*** Opening Document extract ***

On the Corrosion Behaviour of Low Modulus Titanium Alloys for Medical Implant Applications: A Review

The corrosion behaviour of new generation titanium alloys (β-type with low modulus) for medical implant applications is of paramount importance due to their possible detrimental effects in the human body such as release of toxic metal ions and corrosion products. In spite of remarkable advances in improving the mechanical properties and reducing the elastic modulus, limited studies have been done on the electrochemical corrosion behaviour of various types of low modulus titanium alloys including the effect of different beta-stabilizer alloying elements. This development should aim for a good balance between mechanical properties, design features, metallurgical aspects and, importantly, corrosion resistance. In this article, we review several significant factors that can influence the corrosion resistance of new-generation titanium alloys such as fabrication process, body electrolyte properties, mechanical treatments, alloying composition, surface passive layer, and constituent phases. The essential factors and their critical features are discussed. The impact of various amounts of α and β phases in the microstructure, their interactions, and their dissolution rates on the surface passive layer and bulk corrosion behaviour are reviewed and discussed in detail. In addition, the importance of different corrosion types for various medical implant applications is addressed in order to specify the significance of every corrosion phenomenon in medical implants.

*** Closing Document extract ***

In the review of corrosion in low modulus titanium alloys, which possible harmful effects in the human body make corrosion behavior so important?

*** Opening Source material ***

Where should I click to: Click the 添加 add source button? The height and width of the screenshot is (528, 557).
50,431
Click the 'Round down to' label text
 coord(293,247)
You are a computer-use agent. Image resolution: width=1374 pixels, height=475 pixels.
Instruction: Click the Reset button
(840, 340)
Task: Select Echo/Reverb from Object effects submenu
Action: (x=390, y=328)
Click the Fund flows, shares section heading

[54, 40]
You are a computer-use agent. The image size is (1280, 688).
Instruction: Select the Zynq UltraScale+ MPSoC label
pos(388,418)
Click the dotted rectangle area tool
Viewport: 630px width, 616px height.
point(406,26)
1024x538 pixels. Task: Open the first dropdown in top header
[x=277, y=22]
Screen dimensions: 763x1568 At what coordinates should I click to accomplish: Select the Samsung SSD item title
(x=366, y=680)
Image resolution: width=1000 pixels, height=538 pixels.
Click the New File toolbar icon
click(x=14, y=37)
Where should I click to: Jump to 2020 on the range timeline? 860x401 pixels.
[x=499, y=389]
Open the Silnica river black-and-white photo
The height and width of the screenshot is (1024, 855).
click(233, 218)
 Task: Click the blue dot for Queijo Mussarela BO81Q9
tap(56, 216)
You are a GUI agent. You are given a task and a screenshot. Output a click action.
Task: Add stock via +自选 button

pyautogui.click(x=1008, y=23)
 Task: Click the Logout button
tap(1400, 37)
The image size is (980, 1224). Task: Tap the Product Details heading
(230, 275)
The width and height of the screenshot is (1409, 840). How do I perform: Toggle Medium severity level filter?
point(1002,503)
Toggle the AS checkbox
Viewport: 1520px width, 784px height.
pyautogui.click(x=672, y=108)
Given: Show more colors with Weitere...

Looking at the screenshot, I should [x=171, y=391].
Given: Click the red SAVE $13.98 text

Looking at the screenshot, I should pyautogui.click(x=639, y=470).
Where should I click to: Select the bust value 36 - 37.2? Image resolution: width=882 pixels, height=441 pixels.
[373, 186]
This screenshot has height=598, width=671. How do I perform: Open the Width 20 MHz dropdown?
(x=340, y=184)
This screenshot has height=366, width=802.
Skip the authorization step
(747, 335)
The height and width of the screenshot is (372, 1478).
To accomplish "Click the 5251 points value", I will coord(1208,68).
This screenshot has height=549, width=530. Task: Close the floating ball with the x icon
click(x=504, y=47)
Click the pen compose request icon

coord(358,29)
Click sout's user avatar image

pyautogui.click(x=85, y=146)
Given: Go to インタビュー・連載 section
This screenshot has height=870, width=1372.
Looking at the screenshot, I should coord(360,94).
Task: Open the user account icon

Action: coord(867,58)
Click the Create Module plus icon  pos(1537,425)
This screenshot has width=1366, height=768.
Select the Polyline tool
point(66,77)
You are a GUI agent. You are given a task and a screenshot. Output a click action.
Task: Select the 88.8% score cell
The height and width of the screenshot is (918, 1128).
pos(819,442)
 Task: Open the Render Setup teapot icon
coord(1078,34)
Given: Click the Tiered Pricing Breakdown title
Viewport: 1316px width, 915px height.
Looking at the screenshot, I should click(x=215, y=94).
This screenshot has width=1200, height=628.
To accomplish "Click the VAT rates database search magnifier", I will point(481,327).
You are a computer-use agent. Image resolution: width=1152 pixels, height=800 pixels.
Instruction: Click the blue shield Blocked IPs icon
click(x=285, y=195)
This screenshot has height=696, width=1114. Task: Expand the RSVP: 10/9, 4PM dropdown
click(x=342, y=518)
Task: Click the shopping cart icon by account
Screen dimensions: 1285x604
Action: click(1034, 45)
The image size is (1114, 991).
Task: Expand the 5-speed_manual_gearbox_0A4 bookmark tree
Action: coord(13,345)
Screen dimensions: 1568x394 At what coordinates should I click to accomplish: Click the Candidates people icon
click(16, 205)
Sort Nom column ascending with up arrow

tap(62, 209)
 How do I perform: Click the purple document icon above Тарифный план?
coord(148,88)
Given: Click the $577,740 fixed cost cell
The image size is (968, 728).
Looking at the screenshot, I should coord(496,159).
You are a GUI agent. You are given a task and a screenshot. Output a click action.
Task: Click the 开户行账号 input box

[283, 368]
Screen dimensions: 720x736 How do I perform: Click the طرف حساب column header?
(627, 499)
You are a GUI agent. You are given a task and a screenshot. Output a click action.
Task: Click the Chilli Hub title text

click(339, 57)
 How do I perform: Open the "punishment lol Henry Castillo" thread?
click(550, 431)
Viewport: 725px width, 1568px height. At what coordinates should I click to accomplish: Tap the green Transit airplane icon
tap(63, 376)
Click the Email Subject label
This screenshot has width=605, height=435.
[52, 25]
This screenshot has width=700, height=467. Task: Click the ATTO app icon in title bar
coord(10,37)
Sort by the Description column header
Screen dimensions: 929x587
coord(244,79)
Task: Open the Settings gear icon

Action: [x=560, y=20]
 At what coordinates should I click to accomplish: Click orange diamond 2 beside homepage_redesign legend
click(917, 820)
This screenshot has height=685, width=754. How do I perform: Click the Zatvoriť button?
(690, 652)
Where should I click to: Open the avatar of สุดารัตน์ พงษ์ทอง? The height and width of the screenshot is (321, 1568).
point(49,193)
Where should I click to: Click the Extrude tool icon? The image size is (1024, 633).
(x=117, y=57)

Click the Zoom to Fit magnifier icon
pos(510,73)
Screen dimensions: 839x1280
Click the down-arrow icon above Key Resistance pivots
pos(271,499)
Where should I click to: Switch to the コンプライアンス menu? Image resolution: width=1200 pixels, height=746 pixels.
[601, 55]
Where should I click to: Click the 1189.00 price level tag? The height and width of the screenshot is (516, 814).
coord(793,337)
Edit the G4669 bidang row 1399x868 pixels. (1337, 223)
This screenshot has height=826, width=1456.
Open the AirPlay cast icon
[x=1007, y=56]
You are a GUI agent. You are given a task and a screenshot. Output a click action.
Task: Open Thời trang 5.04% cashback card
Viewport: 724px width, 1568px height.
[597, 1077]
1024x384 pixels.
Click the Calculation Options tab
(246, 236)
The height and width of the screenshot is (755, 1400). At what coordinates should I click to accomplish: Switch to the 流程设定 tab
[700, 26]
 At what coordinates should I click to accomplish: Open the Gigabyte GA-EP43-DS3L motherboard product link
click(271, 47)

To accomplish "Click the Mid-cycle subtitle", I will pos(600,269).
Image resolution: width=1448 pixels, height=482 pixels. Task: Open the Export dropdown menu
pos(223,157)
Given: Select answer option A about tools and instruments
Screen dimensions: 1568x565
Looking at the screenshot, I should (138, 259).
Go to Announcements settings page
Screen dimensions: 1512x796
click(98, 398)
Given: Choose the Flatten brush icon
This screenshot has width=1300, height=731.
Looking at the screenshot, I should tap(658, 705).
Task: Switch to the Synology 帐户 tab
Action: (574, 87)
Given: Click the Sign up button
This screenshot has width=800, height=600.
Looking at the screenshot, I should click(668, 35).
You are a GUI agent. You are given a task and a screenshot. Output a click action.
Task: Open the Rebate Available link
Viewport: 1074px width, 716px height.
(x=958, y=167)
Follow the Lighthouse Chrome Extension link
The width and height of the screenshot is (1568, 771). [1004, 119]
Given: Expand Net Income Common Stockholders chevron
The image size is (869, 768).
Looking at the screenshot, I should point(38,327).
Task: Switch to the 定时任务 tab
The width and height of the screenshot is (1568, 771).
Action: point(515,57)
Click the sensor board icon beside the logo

*** Closing Source material ***

Exercise answer =
The release of toxic metal ions and corrosion products.